- _AIM_: In the passage below on Hubble configuration in the Cilium daemon, reproduce the text word for word from "--enable-hubble) are member" to "called from cmd.newDaemon().".

[Begin PASSAGE PROVIDED]

Currently, all the Hubble configuration and initialization is
implemented in the Cilium daemon. Hubble related flags (e.g.
--enable-hubble) are member of the DaemonConfig struct, and the Hubble
startup code is under daemon/cmd/hubble.go. Most notably the
launchHubble() func which handle all the Hubble component startup is
called from cmd.newDaemon().

Over time, launchHubble() has become increasingly complex, initializing
more and more Hubble subsystems while bailing out if any of them
encounter a configuration or startup error. This has lead to a situation
where a misconfiguration of one part of Hubble (e.g. metrics) could
effectively disable other Hubble components without crashing the Cilium
daemon.

The recent addition of many new Hubble feature / subsystems, for example
monitor event filtering[1], L7 data redaction[2], and k8s Events
integration on drop notifications[3] introducing new Hubble related
flags and logic both increase the potential of startup failure and the
surface of affected features.

[End PASSAGE PROVIDED]
[Begin GIVEN INFORMATION]

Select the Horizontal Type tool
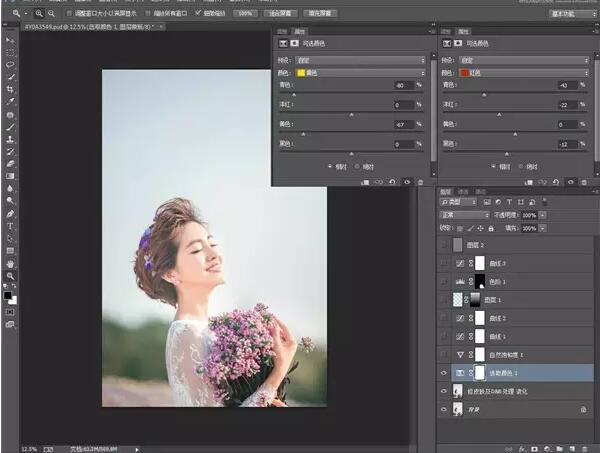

[End GIVEN INFORMATION]

- _FINAL ANSWER_:
--enable-hubble) are member of the DaemonConfig struct, and the Hubble
startup code is under daemon/cmd/hubble.go. Most notably the
launchHubble() func which handle all the Hubble component startup is
called from cmd.newDaemon().